When you type á in a console, you may see the glyph á , but the console is translating that into bytes. The particular bytes it translates that into depends on the encoding used by the console. On a Windows machine, that may be cp1252 , while on a Unix machine it is likely to be utf-8 .

So you may see the input as the same, but the console (and thus the program) receives different input.

If your program were to decode the bytes with the appropriate encoding, and then work with unicode, then both programs will operate the same after that point. If you are receiving the bytes from sys.stdin , then sys.stdin.encoding will be the encoding Python detects the console is using.

You have this question tagged "Python-3.x" -- is it possible that some machines are running Python 2.x, and others are running Python 3.x?

The character á is in fact U+00E1 , so on a Python 3.x system, I would expect to see your second output. Since strings are Unicode in Python3 by default, len(char) will be 3 (including the quotes).

In Python 2.x, that same character in a string will be two bytes long, and (depending on your input method) will be represented in UTF-8 as \\xc3\\xa1 . On that system, len(char) will be 4, and you would see your first output.

The issue is that you use bytestrings to work with a text data. You should use Unicode instead.

It implies that you need to know the character encoding of your input data -- There Ain't No Such Thing As Plain Text .

If you know the character encoding then it is easy to convert a bytestring to Unicode eg:

unicode_text = bytestring.decode(encoding)

It should resolve your initial issue.

There are also Unicode normalization forms eg:

import unicodedata

norm_text = unicodedata.normalize('NFC', unicode_text)

If I don't change the encoding in the program how can I output unicode characters for example?

You might mean that you have a sequence of bytes eg, '\\xc3\\xa1' (two bytes) that can be interpreted as text using some character encoding eg, it is U+00E1 Unicode codepoint in utf-8. It may be something different in a different character encoding. Please, read the link I've provided above The Absolute Minimum Every Software Developer Absolutely, Positively Must Know About Unicode and Character Sets (No Excuses!) .

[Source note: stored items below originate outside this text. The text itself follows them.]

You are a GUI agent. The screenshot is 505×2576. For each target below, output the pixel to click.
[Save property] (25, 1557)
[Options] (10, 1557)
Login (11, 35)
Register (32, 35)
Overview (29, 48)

Unless by accident your terminal uses the same character encoding as data in your input file; you need to be able to convert from one character encoding to another. Otherwise the output will be corrupted eg, instead of á you might get ├б on the screen.

In ordinary Python, you could use bytes.decode, unicode.encode methods (or codecs module directly). I don't know whether it is possible in RPython.